英語をゼロから学ぶ場合、最初に身につく発音が今後のベースになります。
関西の大学に留学した外国人留学生が関西弁のイントネーションで日本語を習得する場面をイメージするとわかりやすいでしょう。
カナダ英語は北米英語ベースで文法を重んじる傾向があり、なまりが少なく聞き取りやすいと言われています。
一方で、オーストラリア英語は独特のなまりが強く、初心者には聞き取りにくいと感じるケースがあります。
たとえば「today(今日)」が「トゥダイ」のように聞こえるなど、発音の癖に慣れるまで時間がかかることもあります。

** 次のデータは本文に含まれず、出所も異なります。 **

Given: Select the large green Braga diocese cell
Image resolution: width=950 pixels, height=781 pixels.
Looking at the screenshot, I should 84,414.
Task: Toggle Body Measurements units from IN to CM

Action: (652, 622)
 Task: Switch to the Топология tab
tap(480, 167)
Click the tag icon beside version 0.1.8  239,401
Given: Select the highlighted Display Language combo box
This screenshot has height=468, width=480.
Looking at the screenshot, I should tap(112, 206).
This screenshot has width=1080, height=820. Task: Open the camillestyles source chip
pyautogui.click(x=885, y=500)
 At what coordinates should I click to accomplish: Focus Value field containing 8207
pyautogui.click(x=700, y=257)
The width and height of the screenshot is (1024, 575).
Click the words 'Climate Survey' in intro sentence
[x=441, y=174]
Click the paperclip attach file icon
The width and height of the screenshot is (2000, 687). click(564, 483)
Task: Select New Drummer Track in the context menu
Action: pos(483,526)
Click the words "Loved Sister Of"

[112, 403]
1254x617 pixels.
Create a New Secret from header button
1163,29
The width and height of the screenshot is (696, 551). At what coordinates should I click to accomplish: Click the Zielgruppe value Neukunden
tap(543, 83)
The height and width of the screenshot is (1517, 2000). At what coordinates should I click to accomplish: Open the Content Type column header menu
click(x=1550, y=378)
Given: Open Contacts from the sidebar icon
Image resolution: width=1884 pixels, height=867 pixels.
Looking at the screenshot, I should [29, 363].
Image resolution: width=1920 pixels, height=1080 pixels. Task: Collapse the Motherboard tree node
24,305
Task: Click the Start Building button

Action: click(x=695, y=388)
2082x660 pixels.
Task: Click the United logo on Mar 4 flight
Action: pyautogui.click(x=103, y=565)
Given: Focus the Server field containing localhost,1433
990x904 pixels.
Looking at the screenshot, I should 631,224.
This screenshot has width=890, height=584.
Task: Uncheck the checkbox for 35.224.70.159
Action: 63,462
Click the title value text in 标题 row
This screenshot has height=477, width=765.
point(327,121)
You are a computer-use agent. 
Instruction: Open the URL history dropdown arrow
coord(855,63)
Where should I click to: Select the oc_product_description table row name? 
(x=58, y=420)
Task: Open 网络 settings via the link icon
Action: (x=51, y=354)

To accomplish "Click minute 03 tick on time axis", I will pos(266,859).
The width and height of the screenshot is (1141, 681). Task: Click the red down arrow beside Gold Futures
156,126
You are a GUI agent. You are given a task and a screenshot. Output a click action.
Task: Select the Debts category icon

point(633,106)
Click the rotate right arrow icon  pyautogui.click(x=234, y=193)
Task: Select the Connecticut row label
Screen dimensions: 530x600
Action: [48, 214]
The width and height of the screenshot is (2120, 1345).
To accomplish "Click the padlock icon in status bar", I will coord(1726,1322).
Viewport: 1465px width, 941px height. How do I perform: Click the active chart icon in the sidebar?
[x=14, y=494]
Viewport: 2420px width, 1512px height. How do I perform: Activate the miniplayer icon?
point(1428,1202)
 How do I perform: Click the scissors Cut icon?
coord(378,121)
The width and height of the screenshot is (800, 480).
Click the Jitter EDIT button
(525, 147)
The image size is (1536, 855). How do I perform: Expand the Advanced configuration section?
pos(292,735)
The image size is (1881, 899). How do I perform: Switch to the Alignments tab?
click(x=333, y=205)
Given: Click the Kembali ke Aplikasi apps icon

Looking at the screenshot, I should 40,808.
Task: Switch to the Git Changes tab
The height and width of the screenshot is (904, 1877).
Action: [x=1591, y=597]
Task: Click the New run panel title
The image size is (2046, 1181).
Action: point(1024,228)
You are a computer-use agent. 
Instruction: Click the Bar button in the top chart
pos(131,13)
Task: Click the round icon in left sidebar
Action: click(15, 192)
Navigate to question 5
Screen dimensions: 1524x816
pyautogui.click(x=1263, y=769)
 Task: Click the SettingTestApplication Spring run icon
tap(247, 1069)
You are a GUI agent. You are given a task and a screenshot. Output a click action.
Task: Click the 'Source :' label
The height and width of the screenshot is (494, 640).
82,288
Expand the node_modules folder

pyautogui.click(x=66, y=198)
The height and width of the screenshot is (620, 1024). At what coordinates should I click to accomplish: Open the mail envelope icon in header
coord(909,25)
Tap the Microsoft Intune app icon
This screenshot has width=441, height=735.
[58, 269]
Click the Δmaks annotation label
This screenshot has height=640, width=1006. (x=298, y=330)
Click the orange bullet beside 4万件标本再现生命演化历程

英語力をゼロから積み上げる方には、カナダが発音のベースとして適しています。
ワーキングホリデーを活用して収入を得やすい点は、オーストラリアが有利です。
オーストラリアの最低賃金は、2025年7月時点で時給24.95オーストラリアドル(約2,300〜2,800円前後)と、世界でもトップクラスの水準です。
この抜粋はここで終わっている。